#Using more sophisticated images with Convolutional Neural Networks

#Getting the dataset

In [None]:
!wget --no-check-certificate https://storage.googleapis.com/mledu-datasets/cats_and_dogs_filtered.zip

###Importing zipfile

In [6]:
import zipfile

local_zip = './cats_and_dogs_filtered.zip'
zip_ref = zipfile.ZipFile(local_zip, 'r')
zip_ref.extractall()

zip_ref.close()

You can assign each of these directories to a variable so you can use it later.


In [7]:
import os

#Base directory
base_dir = 'cats_and_dogs_filtered'

train_dir = os.path.join(base_dir, 'train')
validation_dir = os.path.join(base_dir, 'validation')

#Directory with training cat/dog pictures
train_cats_dir = os.path.join(train_dir, 'cats')
train_dogs_dir = os.path.join(train_dir, 'dogs')

#Directory with validation cat/dog pictures
validation_cats_dir = os.path.join(validation_dir, ' cats')
validation_dogs_dir = os.path.join(validation_dir, 'dogs')

We also can see what the filenames look like in the `cats` and `dogs` `train` directories (file naming conventions are the same in the `validation` directory).

In [9]:
train_cat_fnames = os.listdir(train_cats_dir)
train_dog_fnames = os.listdir(train_dogs_dir)

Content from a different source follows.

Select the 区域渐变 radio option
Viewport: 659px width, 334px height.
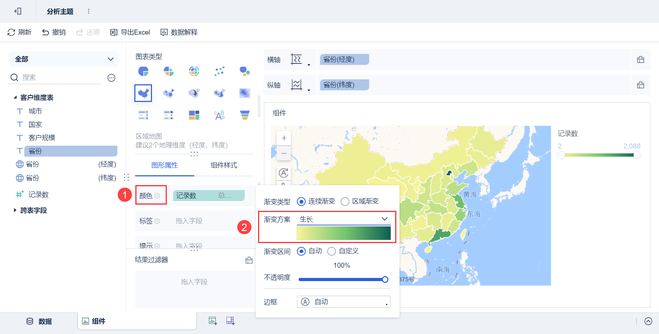(x=345, y=201)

print(train_cat_fnames[:10])
print(train_dog_fnames[:10])

['cat.432.jpg', 'cat.800.jpg', 'cat.683.jpg', 'cat.550.jpg', 'cat.227.jpg', 'cat.191.jpg', 'cat.915.jpg', 'cat.266.jpg', 'cat.151.jpg', 'cat.846.jpg']
['dog.401.jpg', 'dog.126.jpg', 'dog.533.jpg', 'dog.890.jpg', 'dog.578.jpg', 'dog.693.jpg', 'dog.38.jpg', 'dog.889.jpg', 'dog.784.jpg', 'dog.313.jpg']


# Building a Small Model from Scratch to get to ~72% Accuracy


We add the layers.

In [None]:
import tensorflow as tf

model = tf.keras.models.Sequential([
    #three sets of convolutions + pooling
    tf.keras.layers.Conv2D(16, (3,3), activation = 'relu', input_shape = (150,150,3)),
    tf.keras.layers.MaxPooling2D(2,2),
    tf.keras.layers.Conv2D(32, (3,3), activation = 'relu'),
    tf.keras.layers.MaxPooling2D(2,2),
    tf.keras.layers.Conv2D(64, (3,3), activation = 'relu'),
    tf.keras.layers.MaxPooling2D(2,2),

    tf.keras.layers.Flatten(),
    tf.keras.layers.Dense(512, activation = 'relu'),
    tf.keras.layers.Dense(1, activation = 'sigmoid')
])

We conpile the model, configuring the specifications for model training.

In [None]:
from tensorflow.keras.optimizers import RMSprop

model.compile(
    optimizer = RMSprop(learning_rate = 0.001),
    loss = 'binary_crossentropy',
    metrics = ['accuracy']
)

#Data Preprocessing

We set up the data generators (one for training images and one for validation images)
- Read pics in the course folders
- Convert them to `float32` tensors
- Feed them (with their labels) to the model

In [None]:
from tensorflow.keras.preprocessing.image import ImageDataGenerator

#Rescale all images by 1./255
train_datagen = ImageDataGenerator(rescale = 1.0/255.)
validation_datagen = ImageDataGenerator(rescale = 1.0/255)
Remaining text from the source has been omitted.